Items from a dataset
▬▬▬
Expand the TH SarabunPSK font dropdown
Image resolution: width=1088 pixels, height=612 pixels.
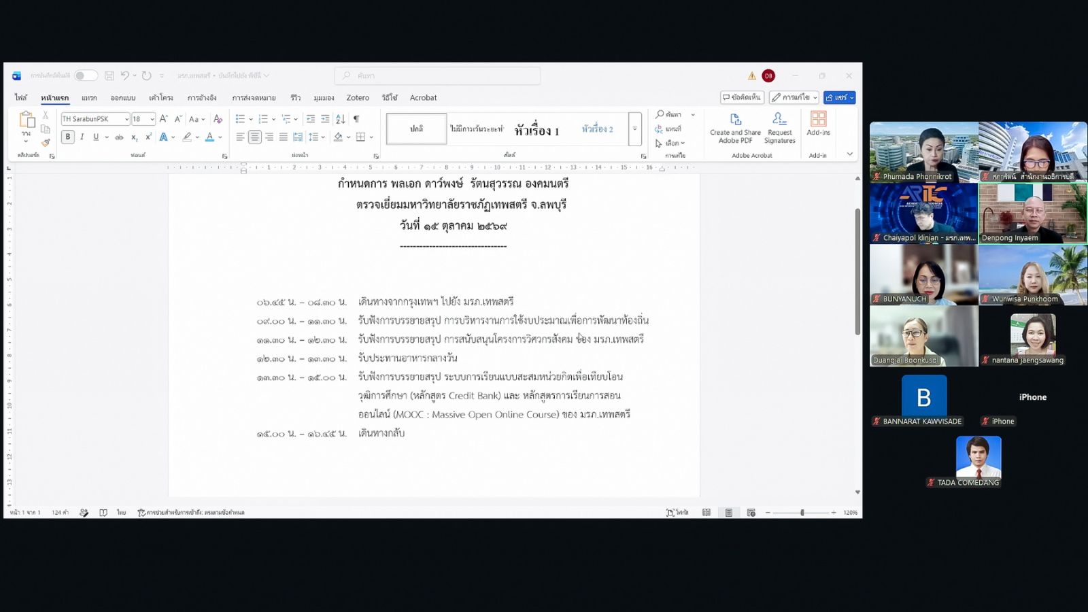click(126, 119)
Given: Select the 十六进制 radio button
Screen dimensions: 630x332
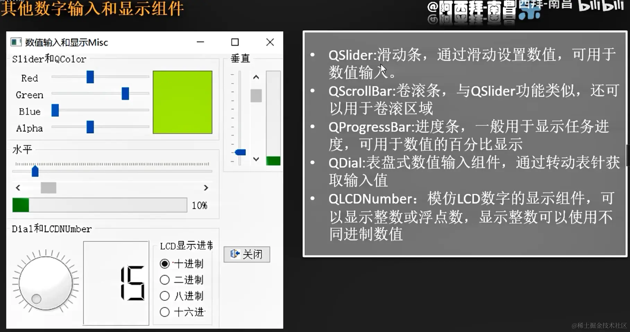Looking at the screenshot, I should [x=164, y=312].
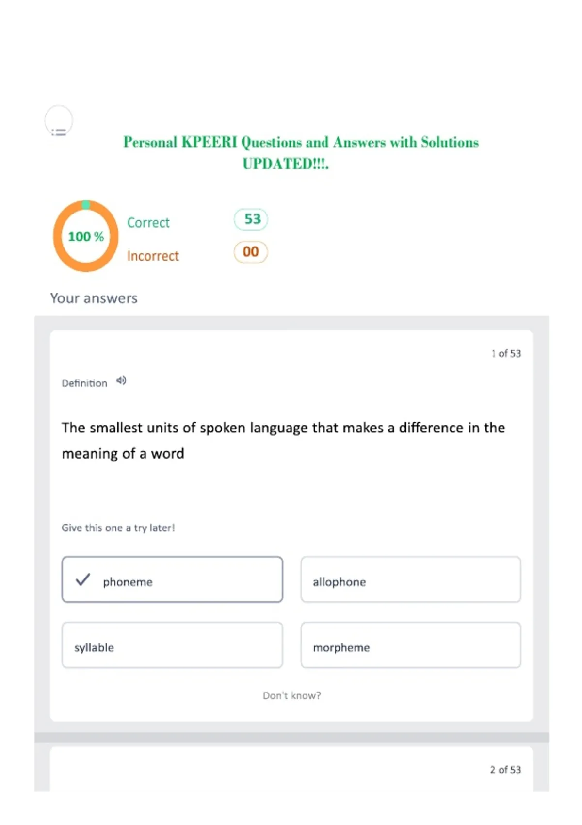Image resolution: width=582 pixels, height=825 pixels.
Task: Click the question text about spoken language units
Action: coord(283,440)
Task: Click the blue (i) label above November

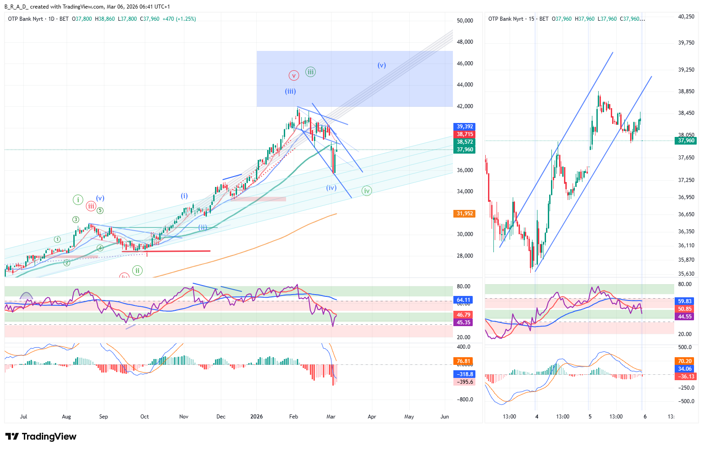Action: tap(184, 196)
▬▬▬
Prompt =>
Extract every line of the items above word for word, leaving out the pictures.

Written answer =>
Expand the TH SarabunPSK font dropdown
Image resolution: width=1088 pixels, height=612 pixels.
click(126, 119)
Given: Select the 十六进制 radio button
Screen dimensions: 630x332
Looking at the screenshot, I should [x=164, y=312].
Image resolution: width=582 pixels, height=825 pixels.
Task: Click the question text about spoken language units
Action: coord(283,440)
Task: Click the blue (i) label above November

Action: tap(184, 196)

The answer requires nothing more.